*TASK REQUIREMENTS*.
Reproduce all of the data exactly.

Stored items
□ □ □

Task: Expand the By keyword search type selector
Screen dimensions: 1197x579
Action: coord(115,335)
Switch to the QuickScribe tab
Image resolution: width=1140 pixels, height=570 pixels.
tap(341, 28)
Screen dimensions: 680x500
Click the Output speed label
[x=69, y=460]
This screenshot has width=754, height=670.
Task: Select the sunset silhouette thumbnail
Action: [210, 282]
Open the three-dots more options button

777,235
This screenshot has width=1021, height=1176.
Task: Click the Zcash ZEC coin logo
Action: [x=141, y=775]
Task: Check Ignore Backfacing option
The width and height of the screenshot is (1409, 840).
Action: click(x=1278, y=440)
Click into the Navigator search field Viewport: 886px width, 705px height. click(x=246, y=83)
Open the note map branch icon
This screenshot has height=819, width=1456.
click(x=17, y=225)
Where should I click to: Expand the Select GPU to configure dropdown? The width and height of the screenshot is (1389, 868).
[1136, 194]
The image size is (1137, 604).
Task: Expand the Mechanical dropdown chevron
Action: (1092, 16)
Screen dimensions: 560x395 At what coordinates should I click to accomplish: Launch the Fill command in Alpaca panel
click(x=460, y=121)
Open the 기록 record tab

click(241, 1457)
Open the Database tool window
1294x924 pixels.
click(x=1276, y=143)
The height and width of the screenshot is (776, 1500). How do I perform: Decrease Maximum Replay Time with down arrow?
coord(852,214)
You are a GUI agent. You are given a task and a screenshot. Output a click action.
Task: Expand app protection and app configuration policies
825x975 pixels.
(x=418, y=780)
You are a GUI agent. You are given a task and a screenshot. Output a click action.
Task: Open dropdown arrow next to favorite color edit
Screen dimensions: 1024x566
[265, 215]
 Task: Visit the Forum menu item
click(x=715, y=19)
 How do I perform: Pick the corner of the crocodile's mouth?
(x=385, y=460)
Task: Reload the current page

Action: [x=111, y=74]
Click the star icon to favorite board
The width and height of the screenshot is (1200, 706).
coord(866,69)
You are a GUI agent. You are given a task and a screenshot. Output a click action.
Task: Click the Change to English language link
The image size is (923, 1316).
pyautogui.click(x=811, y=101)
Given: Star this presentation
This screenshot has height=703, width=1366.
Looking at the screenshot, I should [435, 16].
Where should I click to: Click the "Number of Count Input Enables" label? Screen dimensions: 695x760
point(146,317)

□ □ □

*ANSWER FOR THIS EXERCISE*.
Task: Expand the By keyword search type selector
Screen dimensions: 1197x579
Action: coord(115,335)
Switch to the QuickScribe tab
Image resolution: width=1140 pixels, height=570 pixels.
tap(341, 28)
Screen dimensions: 680x500
Click the Output speed label
[x=69, y=460]
This screenshot has width=754, height=670.
Task: Select the sunset silhouette thumbnail
Action: [210, 282]
Open the three-dots more options button

777,235
This screenshot has width=1021, height=1176.
Task: Click the Zcash ZEC coin logo
Action: [x=141, y=775]
Task: Check Ignore Backfacing option
The width and height of the screenshot is (1409, 840).
Action: click(x=1278, y=440)
Click into the Navigator search field Viewport: 886px width, 705px height. click(x=246, y=83)
Open the note map branch icon
This screenshot has height=819, width=1456.
click(x=17, y=225)
Where should I click to: Expand the Select GPU to configure dropdown? The width and height of the screenshot is (1389, 868).
[1136, 194]
The image size is (1137, 604).
Task: Expand the Mechanical dropdown chevron
Action: (1092, 16)
Screen dimensions: 560x395 At what coordinates should I click to accomplish: Launch the Fill command in Alpaca panel
click(x=460, y=121)
Open the 기록 record tab

click(241, 1457)
Open the Database tool window
1294x924 pixels.
click(x=1276, y=143)
The height and width of the screenshot is (776, 1500). How do I perform: Decrease Maximum Replay Time with down arrow?
coord(852,214)
You are a GUI agent. You are given a task and a screenshot. Output a click action.
Task: Expand app protection and app configuration policies
825x975 pixels.
(x=418, y=780)
You are a GUI agent. You are given a task and a screenshot. Output a click action.
Task: Open dropdown arrow next to favorite color edit
Screen dimensions: 1024x566
[265, 215]
 Task: Visit the Forum menu item
click(x=715, y=19)
 How do I perform: Pick the corner of the crocodile's mouth?
(x=385, y=460)
Task: Reload the current page

Action: [x=111, y=74]
Click the star icon to favorite board
The width and height of the screenshot is (1200, 706).
coord(866,69)
You are a GUI agent. You are given a task and a screenshot. Output a click action.
Task: Click the Change to English language link
The image size is (923, 1316).
pyautogui.click(x=811, y=101)
Given: Star this presentation
This screenshot has height=703, width=1366.
Looking at the screenshot, I should [435, 16].
Where should I click to: Click the "Number of Count Input Enables" label? Screen dimensions: 695x760
point(146,317)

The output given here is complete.